From the first line to the last, transcribe the data exactly and skip the pictures.

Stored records

───

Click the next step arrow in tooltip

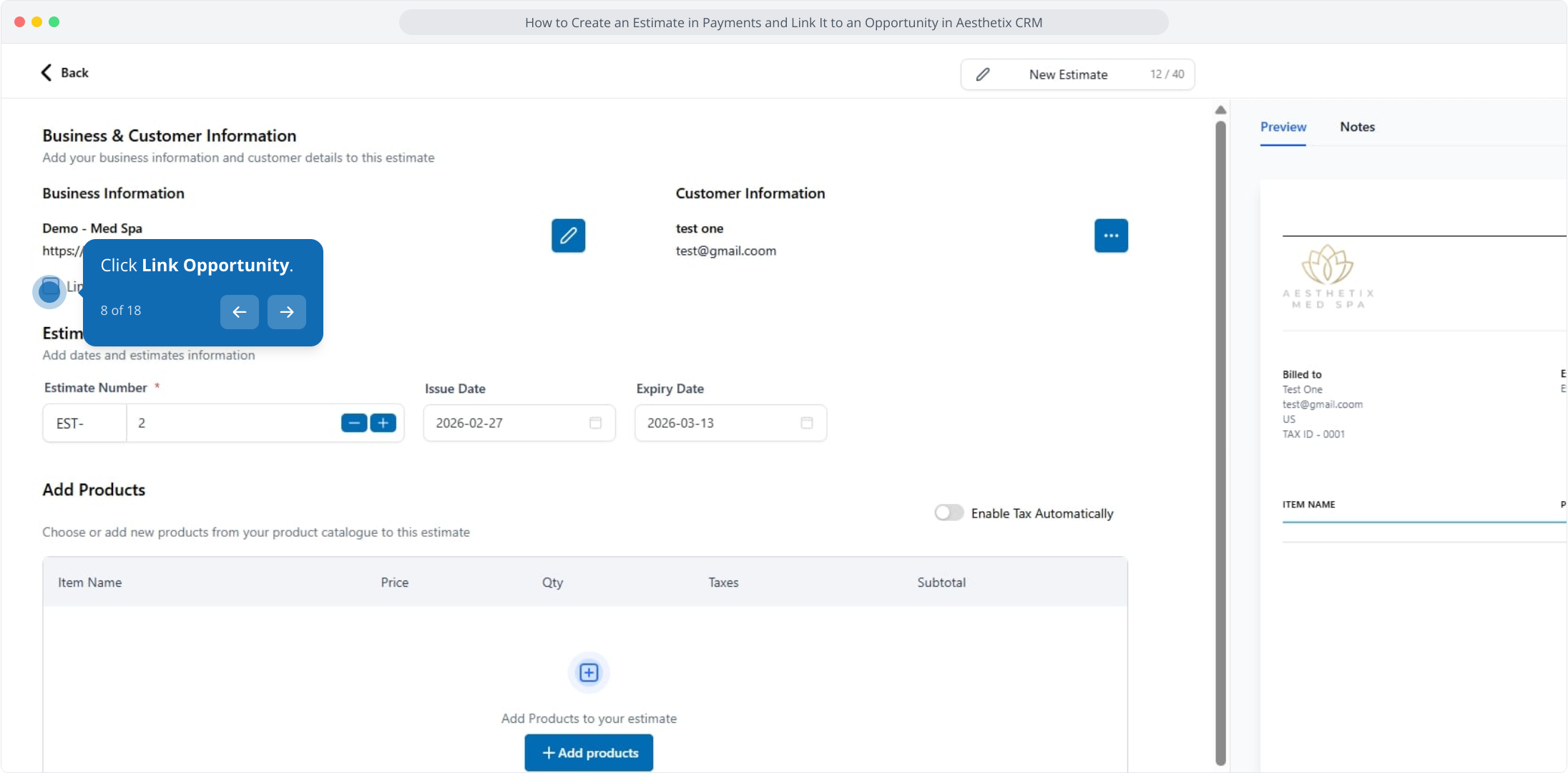(286, 312)
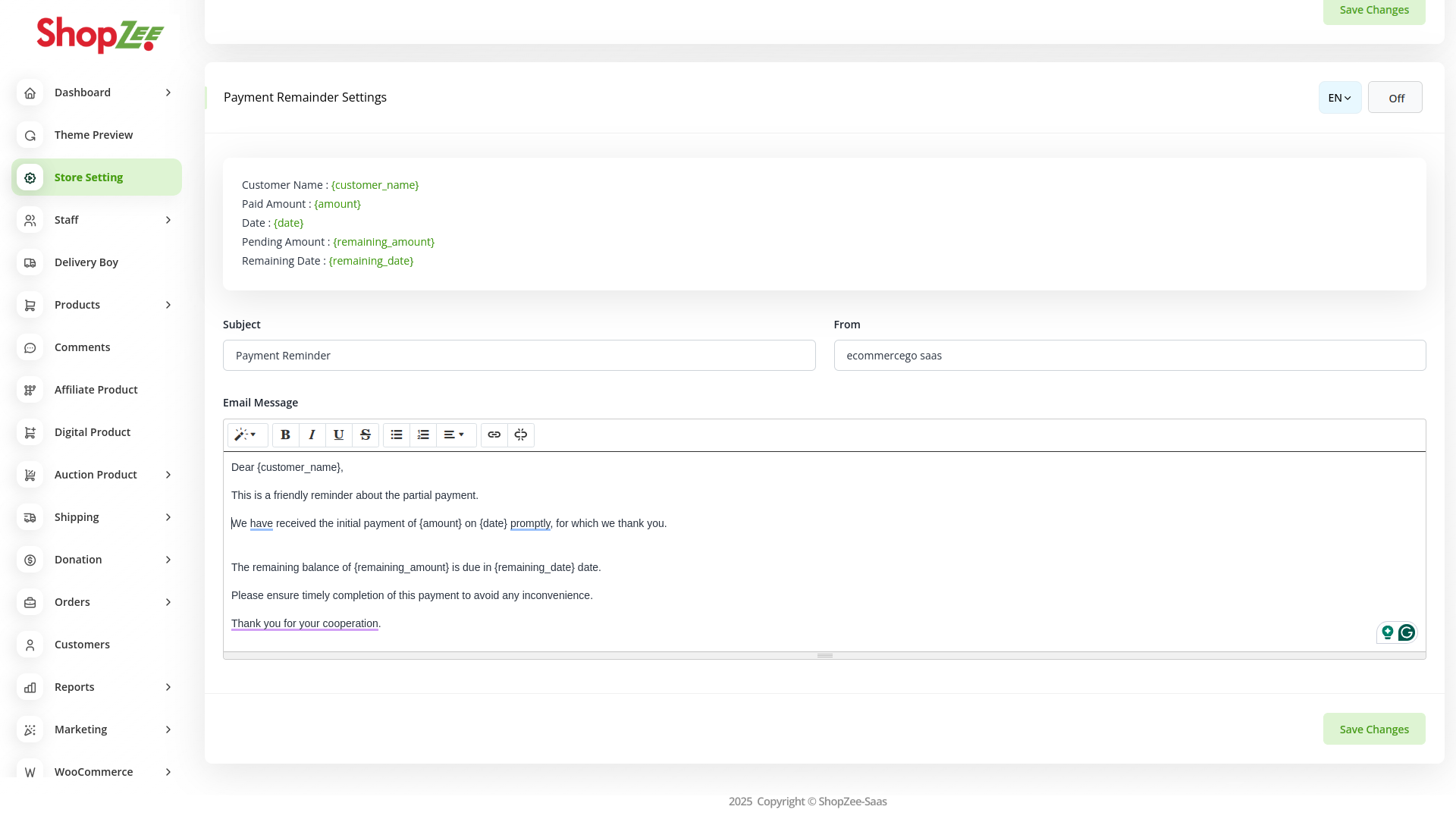
Task: Toggle Payment Remainder Off switch
Action: 1395,98
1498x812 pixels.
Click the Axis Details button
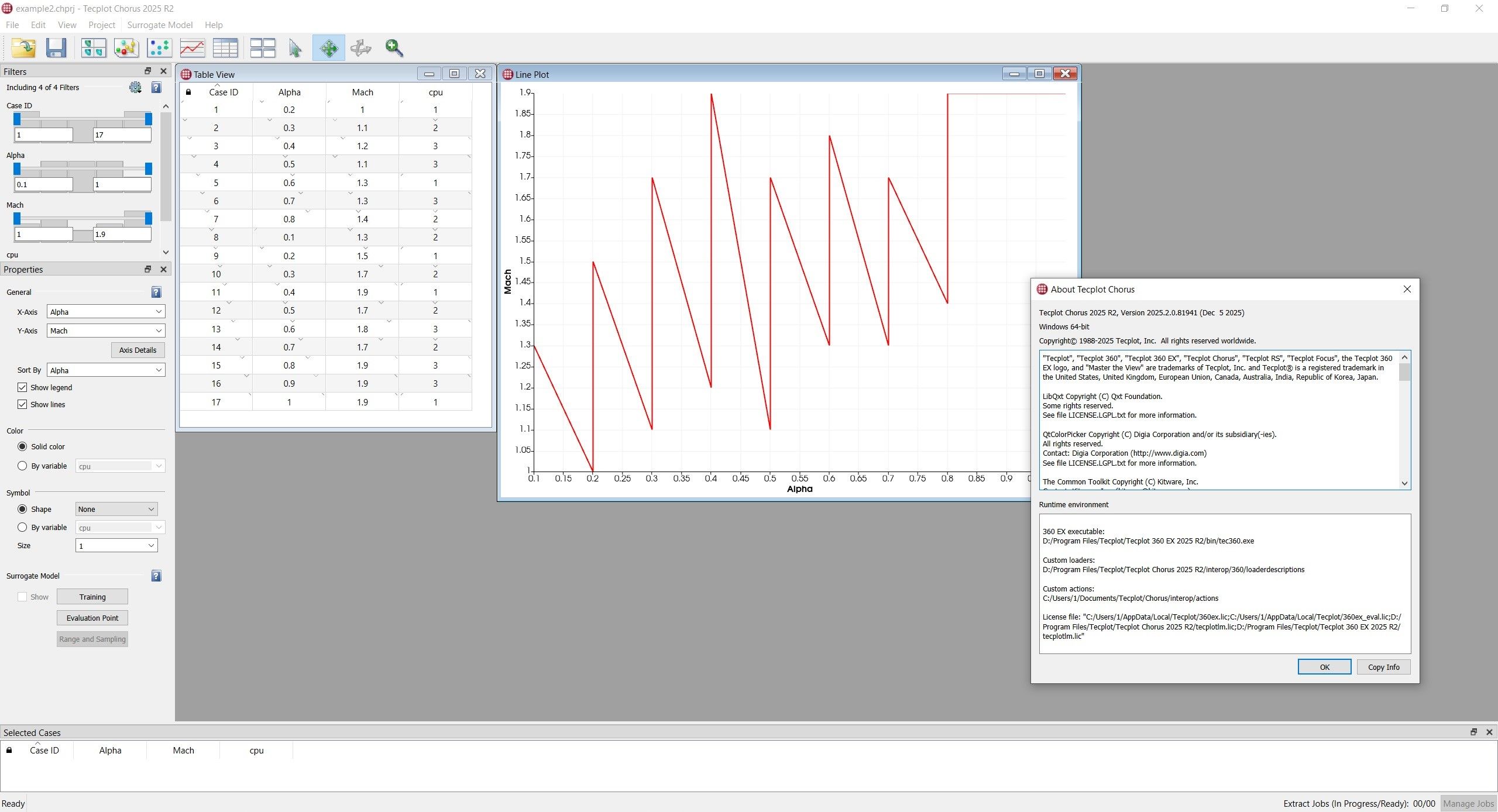tap(138, 350)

───

> ANSWER BOX
Click the next step arrow in tooltip

(286, 312)
Task: Toggle Payment Remainder Off switch
Action: 1395,98
1498x812 pixels.
Click the Axis Details button
tap(138, 350)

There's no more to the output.